I was reminded lately of the Commentaries on the Constitution of the United States,
a treatise written by Justice Joseph Story and published in 1833. A
quote from this work appeared as the preamble to a commentary (http://www.zerohedge.com/news/guest-post-china-will-blink-and-gold-will-soar) on Zero Hedge:
Republics are created by the virtue, public spirit, and intelligence of the citizens. They fall, when the wise are banished from the public councils because they dare to be honest and the profligate are rewarded because they flatter the people in order to betray them.
We are heirs to the wisdom of the ages from many quarters -- and who is listening?
Being
aware of Justice Story's scholarly tome, which was the seminal work on
our Constitution for many decades, I resolved to find it on the Internet
and identify more of his words of wisdom.
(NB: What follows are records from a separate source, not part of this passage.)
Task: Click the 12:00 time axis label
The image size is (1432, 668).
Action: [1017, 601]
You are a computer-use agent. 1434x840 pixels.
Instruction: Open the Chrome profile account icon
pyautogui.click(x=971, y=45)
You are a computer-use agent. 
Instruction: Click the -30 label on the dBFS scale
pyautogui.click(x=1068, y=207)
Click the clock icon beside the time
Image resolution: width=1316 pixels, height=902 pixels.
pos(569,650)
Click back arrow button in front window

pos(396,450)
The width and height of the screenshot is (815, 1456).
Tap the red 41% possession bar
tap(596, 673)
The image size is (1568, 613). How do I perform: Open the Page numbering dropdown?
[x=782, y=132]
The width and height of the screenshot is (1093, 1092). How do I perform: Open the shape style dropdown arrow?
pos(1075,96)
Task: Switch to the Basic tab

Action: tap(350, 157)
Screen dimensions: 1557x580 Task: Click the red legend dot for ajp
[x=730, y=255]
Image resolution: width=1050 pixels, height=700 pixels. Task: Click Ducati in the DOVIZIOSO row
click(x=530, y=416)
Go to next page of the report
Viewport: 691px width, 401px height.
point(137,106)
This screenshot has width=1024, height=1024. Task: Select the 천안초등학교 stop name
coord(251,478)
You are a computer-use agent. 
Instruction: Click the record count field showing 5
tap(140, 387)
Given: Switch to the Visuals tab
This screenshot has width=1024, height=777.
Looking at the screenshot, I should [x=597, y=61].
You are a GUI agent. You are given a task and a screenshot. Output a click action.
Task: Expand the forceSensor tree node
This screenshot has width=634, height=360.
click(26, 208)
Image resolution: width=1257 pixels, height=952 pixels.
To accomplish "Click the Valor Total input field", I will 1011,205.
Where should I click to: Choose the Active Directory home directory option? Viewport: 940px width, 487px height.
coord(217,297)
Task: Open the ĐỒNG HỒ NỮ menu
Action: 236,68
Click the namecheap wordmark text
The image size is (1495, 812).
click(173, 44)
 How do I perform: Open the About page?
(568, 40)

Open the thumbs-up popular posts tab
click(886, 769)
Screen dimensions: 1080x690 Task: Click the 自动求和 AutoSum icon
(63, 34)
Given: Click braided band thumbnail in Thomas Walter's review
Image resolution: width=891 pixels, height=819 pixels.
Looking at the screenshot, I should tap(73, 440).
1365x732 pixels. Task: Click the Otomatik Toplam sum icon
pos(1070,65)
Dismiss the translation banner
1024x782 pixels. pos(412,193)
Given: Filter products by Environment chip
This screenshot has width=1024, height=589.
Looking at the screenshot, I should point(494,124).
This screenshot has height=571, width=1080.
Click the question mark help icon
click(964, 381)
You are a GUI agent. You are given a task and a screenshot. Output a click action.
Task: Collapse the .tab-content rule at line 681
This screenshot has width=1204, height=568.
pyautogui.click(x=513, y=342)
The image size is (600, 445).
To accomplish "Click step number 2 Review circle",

The entire work appears at http://www.constitution.org/js/js_005.htm
His Concluding Remarks,
the final short chapter of the three-volume treatise, are well worth
reading; but the first and last paragraphs, which end with the
above-quote, are especially pertinent to our political environment
today:
§ 1903. We have now reviewed all the provisions of the original constitution of the United States, and all the amendments, which have been incorporated into it. And, here, the task originally proposed in these Commentaries is brought to a close. Many reflections naturally crowd upon the mind at such a moment; many grateful recollections of the past; and many anxious thoughts of the future. The past is secure. It is unalterable. The seal of eternity is upon it. The wisdom, which it has displayed, and the blessings, which it has bestowed, cannot be obscured; neither can they be debased by human folly, or human infirmity. The future is that which may well awaken the most earnest solicitude, both for the virtue and the permanence of our republic. The fate of other republics, their rise, their progress, their decline, and their fall, are written but too legibly on the pages of history, if indeed they were not continually before us in the startling fragments of their ruins. They have perished; and perished by their own hands. Prosperity has enervated them, corruption has debased them, and a venal populace has consummated their destruction. Alternately the prey of military chieftains at home, and of ambitious invaders from abroad, they have been some cheated out of their liberties by servile demagogues; sometimes betrayed into a surrender of them by false patriots; and sometimes they have willingly sold them for a price to the despot, who has bidden highest for his victims. They have disregarded the warning voice of their best statesmen; and have persecuted, and driven from office their truest friends. They have listened to the fawning sycophant, and the base calumniator of the wise and the good. They have reverenced power more in its high abuses and summary movements, than in its calm and constitutional energy, when it dispensed blessings with an unseen, but liberal hand. They have surrendered to faction, what belonged to the country. Patronage and party, the triumph of a leader, and the discontents of a day, have outweighed all solid principles and institutions of government. Such are the melancholy lessons of the past history of republics down to our own.
****
§ 1907. If these Commentaries shall but inspire in the rising generation a more ardent love of their country, an unquenchable thirst for liberty, and a profound reverence for the constitution and the Union, then they will have accomplished all, that their author ought to desire. Let the American youth never forget, that they possess a noble inheritance, bought by the toils, and sufferings, and blood of their ancestors; and capable, if wisely improved, and faithfully guarded, of transmitting to their latest posterity all the substantial blessings of life, the peaceful enjoyment of liberty, property, religion, and independence. The structure has been erected by architects of consummate skill and fidelity; its foundations are solid; its compartments are beautiful, as well as useful; its arrangements are full of wisdom and order; and its defences are impregnable from without. It has been reared for immortality, if the work of man may justly aspire to such a title. It may, nevertheless, perish in an hour by the folly, or corruption, or negligence of its only keepers, THE PEOPLE. Republics are created by the virtue, public spirit, and intelligence of the citizens. They fall when the wise are banished from the public councils, because they dare to be honest, and the profligate are rewarded because they flatter the people in order to betray them.
How do we measure up after 180 years? Are we living up to the principles bequeathed to us by the Founders or are we following the republics which failed?